-- Text for analysis follows --

Journal

James T. Kirk, Vibe Coder

January 27, 2026 at 6:55 AM

Spock With A Beard! Kirk Gets An Idea Kirk Vibe Coding Kirk Commits To The Plan

The way James T. Kirk interacted with computers on Star Trek: The Original Series showed us a vision of the future which, intended or not by the writers, we increasingly find ourselves living in.

Computers—their potentials and pitfalls—were a common theme during the first 79-episode run of Star Trek from 1966–1968, a time when nobody had personal computers. People talking to computers was pure fantasy. Yet Kirk, repeatedly and in episode after episode, talked with computers much like the way we now talk with ChatGPT.

Now, our chatbots aren’t connected in the way ship’s computer on the Enterprise was (yet), and the way that Kirk could intentionally cause computers to tie themselves in knots simply by speaking with them (up to and including their own self-destruction) became a recurring plot device1.

This highlights, what the writers saw through their science fiction lens as, the potential pitfalls of computers. In other circumstances, Kirk has little choice but to turn to the potential promise of computers. Here’s one case:

In Mirror, Mirror, Kirk beams down with McCoy, Scotty, and Uhura to a planet rich in dilithium crystals, the rare and essential mineral at the core of the matter/anti-matter power system of their starship. The inhabitants of this planet, the Halkans, are a peaceful lot, and they abhor the thought that their mineral, and its latent capabilities, could be used for violence. They balk at Kirk’s overtures to become a dilithium crystal supplier to the Federation. Kirk says, “OK. The Federation we’ll will your trust over time,” and attempts to beam back to the Enterprise. But the ship is getting tossed in an ion storm, and when the transporter completes its cycle, and deposits the landing party onto the pad of what they think is their ship, they are confronted by an evil version of Spock with a beard. They discover themselves in a parallel dimension where the Federation is the wicked reverse image of their own. In this bizarro universe, Kirk’s orders are to use the Enterprise to phaser the Halkan people into oblivion, take the dilithium crystals, and move on to the next heinous act.

-- Text for analysis concluded --
-- Exercise data follows --

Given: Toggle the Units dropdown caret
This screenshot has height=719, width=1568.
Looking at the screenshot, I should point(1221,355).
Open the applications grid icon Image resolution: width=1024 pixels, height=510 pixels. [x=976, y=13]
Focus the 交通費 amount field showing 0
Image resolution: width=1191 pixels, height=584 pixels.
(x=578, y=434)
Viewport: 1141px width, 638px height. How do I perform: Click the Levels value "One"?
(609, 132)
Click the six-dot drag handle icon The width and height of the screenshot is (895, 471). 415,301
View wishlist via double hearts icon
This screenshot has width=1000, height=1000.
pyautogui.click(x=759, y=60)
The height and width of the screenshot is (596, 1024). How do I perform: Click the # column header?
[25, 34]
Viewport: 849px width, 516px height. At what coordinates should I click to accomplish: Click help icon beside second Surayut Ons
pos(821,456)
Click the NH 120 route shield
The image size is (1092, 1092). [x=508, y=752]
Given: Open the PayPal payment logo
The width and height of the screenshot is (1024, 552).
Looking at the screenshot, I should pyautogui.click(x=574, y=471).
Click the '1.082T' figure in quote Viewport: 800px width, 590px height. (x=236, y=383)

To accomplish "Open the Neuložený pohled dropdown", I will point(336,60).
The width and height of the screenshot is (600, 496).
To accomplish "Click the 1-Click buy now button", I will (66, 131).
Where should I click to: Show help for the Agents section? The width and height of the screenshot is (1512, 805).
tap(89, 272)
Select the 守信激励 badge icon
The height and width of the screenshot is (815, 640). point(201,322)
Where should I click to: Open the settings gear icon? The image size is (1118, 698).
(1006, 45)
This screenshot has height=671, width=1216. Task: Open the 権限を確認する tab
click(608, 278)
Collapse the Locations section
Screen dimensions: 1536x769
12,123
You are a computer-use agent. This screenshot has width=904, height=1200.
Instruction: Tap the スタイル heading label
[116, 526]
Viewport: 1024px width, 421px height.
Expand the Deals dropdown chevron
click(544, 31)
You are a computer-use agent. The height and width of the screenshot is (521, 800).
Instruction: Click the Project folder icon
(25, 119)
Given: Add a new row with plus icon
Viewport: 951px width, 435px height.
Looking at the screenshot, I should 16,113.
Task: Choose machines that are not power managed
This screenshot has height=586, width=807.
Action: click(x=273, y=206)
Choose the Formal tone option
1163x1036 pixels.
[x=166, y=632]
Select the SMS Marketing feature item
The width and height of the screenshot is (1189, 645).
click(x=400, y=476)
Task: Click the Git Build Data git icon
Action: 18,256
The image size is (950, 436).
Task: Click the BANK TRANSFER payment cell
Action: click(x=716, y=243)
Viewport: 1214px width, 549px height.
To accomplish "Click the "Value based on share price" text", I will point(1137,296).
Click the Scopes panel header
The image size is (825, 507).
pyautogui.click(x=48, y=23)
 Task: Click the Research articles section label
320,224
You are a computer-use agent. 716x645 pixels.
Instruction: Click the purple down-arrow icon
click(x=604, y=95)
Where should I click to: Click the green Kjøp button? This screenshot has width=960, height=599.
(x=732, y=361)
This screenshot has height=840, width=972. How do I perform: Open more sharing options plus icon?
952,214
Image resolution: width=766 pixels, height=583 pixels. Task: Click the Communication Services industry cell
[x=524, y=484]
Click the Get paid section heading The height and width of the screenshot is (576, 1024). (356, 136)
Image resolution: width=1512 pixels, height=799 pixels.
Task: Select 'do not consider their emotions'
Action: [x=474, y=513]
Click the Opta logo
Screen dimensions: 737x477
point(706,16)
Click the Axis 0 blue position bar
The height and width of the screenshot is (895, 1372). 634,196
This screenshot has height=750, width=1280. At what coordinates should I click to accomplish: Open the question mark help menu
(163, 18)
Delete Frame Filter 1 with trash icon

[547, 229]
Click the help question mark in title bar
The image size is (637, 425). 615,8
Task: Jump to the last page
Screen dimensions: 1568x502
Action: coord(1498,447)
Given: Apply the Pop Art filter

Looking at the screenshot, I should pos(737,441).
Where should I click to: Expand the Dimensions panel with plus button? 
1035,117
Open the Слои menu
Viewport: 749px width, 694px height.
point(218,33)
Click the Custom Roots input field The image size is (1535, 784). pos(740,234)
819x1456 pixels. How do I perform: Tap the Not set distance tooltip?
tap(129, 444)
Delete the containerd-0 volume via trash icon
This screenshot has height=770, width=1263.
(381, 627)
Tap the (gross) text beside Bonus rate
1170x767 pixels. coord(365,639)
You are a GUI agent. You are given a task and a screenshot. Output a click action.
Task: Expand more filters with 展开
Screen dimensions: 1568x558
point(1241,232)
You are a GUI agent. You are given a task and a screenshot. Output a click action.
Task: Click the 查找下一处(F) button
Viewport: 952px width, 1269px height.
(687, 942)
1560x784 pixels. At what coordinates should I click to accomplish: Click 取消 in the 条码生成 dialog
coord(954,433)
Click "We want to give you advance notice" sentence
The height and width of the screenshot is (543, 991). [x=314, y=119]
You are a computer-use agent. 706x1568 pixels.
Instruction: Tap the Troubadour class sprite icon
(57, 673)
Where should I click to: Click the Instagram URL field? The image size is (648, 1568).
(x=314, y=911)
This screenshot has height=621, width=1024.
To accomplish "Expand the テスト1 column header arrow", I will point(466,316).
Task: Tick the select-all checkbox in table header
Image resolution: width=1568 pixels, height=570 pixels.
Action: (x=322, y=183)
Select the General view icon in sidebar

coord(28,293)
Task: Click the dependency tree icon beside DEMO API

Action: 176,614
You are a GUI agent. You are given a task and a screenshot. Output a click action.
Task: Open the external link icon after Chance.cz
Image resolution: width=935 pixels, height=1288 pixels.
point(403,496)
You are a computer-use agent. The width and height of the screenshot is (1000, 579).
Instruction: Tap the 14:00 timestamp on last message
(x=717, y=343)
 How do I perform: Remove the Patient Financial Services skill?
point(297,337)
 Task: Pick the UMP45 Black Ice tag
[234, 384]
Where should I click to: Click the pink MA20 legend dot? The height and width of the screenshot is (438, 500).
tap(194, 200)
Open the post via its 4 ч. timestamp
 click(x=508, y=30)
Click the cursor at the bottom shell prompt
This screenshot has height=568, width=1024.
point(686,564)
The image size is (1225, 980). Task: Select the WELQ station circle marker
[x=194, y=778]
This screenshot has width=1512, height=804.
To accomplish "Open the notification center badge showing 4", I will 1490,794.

-- Exercise data concluded --

**Things to do**
- a) In the essay on Kirk, how many episodes made up the first run of Star Trek?
- b) Reproduce the passage of the essay on Kirk starting at "Computers—their potentials and" and ending at "recurring plot device1.".

**Answers below**
- a) 79 episodes

- b)
Computers—their potentials and pitfalls—were a common theme during the first 79-episode run of Star Trek from 1966–1968, a time when nobody had personal computers. People talking to computers was pure fantasy. Yet Kirk, repeatedly and in episode after episode, talked with computers much like the way we now talk with ChatGPT.

Now, our chatbots aren’t connected in the way ship’s computer on the Enterprise was (yet), and the way that Kirk could intentionally cause computers to tie themselves in knots simply by speaking with them (up to and including their own self-destruction) became a recurring plot device1.